_TASK BRIEF_
Copy out the part of the records that begins with the line containing "This screenshot has width=552, height=644." and ends with the line containing "Looking at the screenshot, I should 144,98.", including both of those lines.

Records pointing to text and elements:
────────────────

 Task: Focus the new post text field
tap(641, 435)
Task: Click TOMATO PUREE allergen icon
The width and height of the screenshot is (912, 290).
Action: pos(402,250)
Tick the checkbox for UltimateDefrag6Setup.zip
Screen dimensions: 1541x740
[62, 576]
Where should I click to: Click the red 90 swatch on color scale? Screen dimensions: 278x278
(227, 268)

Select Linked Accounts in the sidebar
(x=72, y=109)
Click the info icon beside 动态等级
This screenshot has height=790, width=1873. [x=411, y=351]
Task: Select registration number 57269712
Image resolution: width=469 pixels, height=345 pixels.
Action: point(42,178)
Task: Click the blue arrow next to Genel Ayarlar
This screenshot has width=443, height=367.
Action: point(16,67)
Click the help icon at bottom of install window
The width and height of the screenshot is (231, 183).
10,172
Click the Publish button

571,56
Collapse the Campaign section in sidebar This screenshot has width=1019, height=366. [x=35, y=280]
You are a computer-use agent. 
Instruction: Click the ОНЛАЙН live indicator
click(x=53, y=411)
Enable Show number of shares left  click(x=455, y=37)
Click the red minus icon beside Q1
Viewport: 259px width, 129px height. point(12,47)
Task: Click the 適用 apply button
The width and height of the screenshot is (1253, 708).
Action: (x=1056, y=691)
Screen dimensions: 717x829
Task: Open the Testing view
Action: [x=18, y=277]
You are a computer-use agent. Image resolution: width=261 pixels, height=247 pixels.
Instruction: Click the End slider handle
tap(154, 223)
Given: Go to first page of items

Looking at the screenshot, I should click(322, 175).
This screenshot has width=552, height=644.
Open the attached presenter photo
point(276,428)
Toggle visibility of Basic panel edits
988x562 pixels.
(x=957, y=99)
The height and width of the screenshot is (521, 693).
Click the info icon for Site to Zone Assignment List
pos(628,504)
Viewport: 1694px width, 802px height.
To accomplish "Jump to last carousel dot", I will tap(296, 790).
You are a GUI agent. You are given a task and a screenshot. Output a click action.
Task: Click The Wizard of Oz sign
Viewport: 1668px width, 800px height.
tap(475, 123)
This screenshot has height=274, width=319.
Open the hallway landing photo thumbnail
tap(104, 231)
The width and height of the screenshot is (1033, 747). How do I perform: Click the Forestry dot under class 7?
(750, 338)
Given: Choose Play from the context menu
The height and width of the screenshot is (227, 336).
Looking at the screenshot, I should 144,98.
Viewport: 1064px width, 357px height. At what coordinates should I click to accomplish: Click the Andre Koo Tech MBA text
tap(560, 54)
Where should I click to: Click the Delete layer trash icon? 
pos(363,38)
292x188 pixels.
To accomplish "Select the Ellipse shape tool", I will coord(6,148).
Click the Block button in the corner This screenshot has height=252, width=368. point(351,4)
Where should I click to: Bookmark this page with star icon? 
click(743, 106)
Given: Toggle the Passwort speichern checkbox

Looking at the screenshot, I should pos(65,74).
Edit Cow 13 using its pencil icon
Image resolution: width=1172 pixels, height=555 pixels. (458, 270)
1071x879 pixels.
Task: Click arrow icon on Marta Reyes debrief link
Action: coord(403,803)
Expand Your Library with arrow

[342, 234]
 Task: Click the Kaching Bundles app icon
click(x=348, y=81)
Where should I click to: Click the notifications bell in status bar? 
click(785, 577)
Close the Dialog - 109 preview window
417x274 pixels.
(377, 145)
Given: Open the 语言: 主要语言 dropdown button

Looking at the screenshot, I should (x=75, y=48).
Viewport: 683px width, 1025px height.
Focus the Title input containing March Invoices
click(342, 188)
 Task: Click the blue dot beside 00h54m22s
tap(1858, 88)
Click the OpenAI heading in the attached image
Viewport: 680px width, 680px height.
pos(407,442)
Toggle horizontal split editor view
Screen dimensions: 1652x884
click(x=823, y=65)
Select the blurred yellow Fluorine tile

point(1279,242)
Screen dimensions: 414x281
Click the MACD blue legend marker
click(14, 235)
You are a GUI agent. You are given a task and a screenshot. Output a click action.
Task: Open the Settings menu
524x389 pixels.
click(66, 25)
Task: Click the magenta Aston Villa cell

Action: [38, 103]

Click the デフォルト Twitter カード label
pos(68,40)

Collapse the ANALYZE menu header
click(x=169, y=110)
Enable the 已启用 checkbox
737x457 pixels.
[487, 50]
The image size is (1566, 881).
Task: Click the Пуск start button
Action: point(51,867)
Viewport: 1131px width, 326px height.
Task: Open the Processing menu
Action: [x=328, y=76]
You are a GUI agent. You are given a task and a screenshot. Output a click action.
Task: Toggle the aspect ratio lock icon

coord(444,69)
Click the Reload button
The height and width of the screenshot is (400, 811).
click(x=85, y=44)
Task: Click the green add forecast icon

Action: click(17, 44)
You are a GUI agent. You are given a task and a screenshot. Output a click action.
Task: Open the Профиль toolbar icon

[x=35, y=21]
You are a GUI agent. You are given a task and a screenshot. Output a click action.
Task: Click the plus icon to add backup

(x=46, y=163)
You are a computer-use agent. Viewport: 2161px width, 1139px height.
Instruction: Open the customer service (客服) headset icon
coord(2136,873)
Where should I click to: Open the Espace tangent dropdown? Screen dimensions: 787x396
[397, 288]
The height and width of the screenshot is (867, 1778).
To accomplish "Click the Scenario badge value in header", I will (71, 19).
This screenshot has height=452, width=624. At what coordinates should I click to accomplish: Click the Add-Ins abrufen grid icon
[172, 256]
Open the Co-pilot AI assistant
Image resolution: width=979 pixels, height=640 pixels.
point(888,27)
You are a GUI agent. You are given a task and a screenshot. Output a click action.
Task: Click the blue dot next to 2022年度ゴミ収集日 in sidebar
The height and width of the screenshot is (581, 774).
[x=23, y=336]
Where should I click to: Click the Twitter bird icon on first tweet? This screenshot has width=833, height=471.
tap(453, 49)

────────────────

_FINAL ANSWER_
This screenshot has width=552, height=644.
Open the attached presenter photo
point(276,428)
Toggle visibility of Basic panel edits
988x562 pixels.
(x=957, y=99)
The height and width of the screenshot is (521, 693).
Click the info icon for Site to Zone Assignment List
pos(628,504)
Viewport: 1694px width, 802px height.
To accomplish "Jump to last carousel dot", I will tap(296, 790).
You are a GUI agent. You are given a task and a screenshot. Output a click action.
Task: Click The Wizard of Oz sign
Viewport: 1668px width, 800px height.
tap(475, 123)
This screenshot has height=274, width=319.
Open the hallway landing photo thumbnail
tap(104, 231)
The width and height of the screenshot is (1033, 747). How do I perform: Click the Forestry dot under class 7?
(750, 338)
Given: Choose Play from the context menu
The height and width of the screenshot is (227, 336).
Looking at the screenshot, I should 144,98.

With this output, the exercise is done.